• **Exercise requirements**
Extract the passage of the eligibility criteria excerpt from "Eligibility Criteria" up to and including "must use condoms.", copying it word for word.

____ Excerpt provided

Eligibility Criteria
Ages Eligible for Study
18 years and older (Adult, Older Adult)
Accepts Healthy Volunteers
No
Genders Eligible for Study
All
Description
Inclusion Criteria:
- Philadelphia chromosome positive (Ph+) CML in chronic phase (CP) or accelerated phase (AP)with resistance to at least one prior BCR-ABL targeting TKI
- Documented chronic phase CML
- Adequate end organ function
- Female patients of childbearing potential must have a negative serum pregnancy test and must be using highly effective methods of contraception. Male patients with female partners of child-bearing potential must use condoms.
Exclusion Criteria:
- Impaired cardiac function
- Severe and/or uncontrolled concurrent disease that in the opinion of the investigator could cause unacceptable safety risks or compromise compliance with the protocol
- History of acute pancreatitis within 1 year of study entry or past medical history of chronic pancreatitis
- Patients actively receiving therapy with strong CYP3A4 inhibitors and/or inducers, and the treatment cannot be either discontinued or switched to a different medication prior to entering the study
- Patients who are currently receiving treatment with any medications that have the potential to prolong the QT interval and the treatment cannot be either safely discontinued or switched to a different medication prior to starting study drug.

________
____ Provided material

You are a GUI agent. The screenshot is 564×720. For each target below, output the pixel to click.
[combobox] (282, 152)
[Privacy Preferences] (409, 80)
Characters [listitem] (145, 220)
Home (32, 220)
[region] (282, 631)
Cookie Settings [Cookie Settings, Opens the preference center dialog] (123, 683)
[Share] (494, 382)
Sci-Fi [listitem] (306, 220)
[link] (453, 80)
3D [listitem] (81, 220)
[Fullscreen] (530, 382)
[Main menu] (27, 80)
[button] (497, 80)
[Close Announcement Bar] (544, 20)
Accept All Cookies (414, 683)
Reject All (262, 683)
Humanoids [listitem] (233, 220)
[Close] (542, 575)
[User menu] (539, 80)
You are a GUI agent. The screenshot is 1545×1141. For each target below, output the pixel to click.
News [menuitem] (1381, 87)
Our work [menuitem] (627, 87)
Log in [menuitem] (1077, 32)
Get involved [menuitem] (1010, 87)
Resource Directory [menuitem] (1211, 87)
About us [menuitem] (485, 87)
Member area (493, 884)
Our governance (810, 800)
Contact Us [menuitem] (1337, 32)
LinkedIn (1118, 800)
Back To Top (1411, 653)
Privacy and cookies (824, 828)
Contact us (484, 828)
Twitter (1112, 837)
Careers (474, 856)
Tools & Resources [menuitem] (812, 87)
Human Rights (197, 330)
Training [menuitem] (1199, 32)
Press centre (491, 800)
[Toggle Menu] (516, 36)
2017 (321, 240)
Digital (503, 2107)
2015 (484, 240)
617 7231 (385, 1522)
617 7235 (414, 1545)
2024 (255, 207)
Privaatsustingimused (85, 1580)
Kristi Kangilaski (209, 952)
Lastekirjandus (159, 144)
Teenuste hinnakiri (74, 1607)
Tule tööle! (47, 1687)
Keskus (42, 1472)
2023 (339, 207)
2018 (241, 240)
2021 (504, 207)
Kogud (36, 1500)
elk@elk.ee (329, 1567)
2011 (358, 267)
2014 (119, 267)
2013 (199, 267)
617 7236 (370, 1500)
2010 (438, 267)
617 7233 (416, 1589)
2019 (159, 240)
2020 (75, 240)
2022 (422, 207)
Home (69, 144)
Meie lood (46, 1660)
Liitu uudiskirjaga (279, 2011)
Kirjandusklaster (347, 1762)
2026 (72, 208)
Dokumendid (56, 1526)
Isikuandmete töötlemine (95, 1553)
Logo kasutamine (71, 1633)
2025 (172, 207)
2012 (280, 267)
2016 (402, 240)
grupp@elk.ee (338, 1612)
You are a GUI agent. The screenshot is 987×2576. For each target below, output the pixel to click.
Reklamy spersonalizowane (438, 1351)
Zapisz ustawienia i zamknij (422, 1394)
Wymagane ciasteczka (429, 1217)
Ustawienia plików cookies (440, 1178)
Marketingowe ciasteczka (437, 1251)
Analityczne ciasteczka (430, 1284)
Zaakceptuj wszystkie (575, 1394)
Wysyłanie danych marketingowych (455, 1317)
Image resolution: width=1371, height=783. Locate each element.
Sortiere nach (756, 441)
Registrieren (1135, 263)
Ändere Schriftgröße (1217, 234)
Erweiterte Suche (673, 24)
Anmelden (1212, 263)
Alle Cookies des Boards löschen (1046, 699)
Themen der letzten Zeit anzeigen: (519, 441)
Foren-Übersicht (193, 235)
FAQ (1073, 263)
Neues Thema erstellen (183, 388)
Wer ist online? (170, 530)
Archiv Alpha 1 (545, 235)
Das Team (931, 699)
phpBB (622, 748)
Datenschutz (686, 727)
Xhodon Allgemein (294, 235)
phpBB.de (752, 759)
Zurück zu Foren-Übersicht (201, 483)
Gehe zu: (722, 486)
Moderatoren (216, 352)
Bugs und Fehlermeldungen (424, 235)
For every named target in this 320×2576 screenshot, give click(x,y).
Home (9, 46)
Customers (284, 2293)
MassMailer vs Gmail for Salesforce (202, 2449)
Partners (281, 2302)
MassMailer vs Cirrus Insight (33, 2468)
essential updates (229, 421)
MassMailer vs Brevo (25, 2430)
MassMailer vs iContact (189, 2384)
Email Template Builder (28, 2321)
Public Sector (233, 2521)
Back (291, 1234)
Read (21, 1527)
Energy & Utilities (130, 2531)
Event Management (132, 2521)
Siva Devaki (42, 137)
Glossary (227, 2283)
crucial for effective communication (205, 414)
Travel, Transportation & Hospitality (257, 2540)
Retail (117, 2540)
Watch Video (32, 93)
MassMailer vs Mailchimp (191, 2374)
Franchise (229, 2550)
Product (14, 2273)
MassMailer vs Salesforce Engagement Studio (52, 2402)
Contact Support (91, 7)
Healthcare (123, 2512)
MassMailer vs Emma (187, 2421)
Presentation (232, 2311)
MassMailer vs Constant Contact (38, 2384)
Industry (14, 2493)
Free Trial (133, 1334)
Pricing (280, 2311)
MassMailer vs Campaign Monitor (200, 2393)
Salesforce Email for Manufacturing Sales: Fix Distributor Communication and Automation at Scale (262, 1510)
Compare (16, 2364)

________

• **Output of the task**
Eligibility Criteria
Ages Eligible for Study
18 years and older (Adult, Older Adult)
Accepts Healthy Volunteers
No
Genders Eligible for Study
All
Description
Inclusion Criteria:
- Philadelphia chromosome positive (Ph+) CML in chronic phase (CP) or accelerated phase (AP)with resistance to at least one prior BCR-ABL targeting TKI
- Documented chronic phase CML
- Adequate end organ function
- Female patients of childbearing potential must have a negative serum pregnancy test and must be using highly effective methods of contraception. Male patients with female partners of child-bearing potential must use condoms.